> PROBLEM DESCRIPTION: Pull every line with "agent" from the data.

Pixel coordinate grounding data:

== Segment start ==

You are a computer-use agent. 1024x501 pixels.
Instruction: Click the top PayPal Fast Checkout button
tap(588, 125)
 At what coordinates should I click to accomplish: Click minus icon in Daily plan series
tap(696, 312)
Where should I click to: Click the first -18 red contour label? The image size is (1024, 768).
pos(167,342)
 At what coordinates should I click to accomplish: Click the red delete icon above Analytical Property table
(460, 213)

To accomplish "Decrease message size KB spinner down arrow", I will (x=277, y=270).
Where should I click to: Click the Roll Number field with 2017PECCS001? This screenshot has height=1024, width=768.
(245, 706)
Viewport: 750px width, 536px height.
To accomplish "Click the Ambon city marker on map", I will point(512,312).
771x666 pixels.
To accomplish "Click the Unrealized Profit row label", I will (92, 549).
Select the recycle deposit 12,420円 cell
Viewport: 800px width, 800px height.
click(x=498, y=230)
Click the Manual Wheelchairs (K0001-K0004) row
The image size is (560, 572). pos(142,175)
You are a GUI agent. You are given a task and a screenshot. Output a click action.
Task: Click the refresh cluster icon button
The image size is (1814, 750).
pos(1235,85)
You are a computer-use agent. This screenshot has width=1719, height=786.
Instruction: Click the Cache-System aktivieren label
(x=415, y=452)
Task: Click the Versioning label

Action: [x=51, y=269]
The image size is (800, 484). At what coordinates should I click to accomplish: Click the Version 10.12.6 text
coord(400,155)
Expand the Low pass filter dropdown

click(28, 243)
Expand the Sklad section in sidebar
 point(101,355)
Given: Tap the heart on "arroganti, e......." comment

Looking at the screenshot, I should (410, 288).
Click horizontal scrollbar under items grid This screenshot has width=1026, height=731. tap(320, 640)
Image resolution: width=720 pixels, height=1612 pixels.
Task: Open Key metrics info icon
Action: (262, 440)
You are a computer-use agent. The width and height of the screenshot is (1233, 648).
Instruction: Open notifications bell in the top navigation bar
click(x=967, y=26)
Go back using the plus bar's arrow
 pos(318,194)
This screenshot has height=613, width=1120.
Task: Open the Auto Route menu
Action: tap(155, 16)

== Segment end ==

> RESULT OF THIS TASK:
You are a computer-use agent. 1024x501 pixels.
You are a GUI agent. You are given a task and a screenshot. Output a click action.
You are a computer-use agent. This screenshot has width=1719, height=786.
You are a computer-use agent. The width and height of the screenshot is (1233, 648).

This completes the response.